:: RECORDED DATA ::
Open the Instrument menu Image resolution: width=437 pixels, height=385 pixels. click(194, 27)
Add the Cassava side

==

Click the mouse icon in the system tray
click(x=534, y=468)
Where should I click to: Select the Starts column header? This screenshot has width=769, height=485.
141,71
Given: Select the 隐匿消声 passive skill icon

:: BRIEF ::
From the entries above, give again exactly the lines running from the line with "Open the Instrument" to the line with "Add the Cassava side"; include both of those lines.

:: RESPONSE TO THE TASK ::
Open the Instrument menu Image resolution: width=437 pixels, height=385 pixels. click(194, 27)
Add the Cassava side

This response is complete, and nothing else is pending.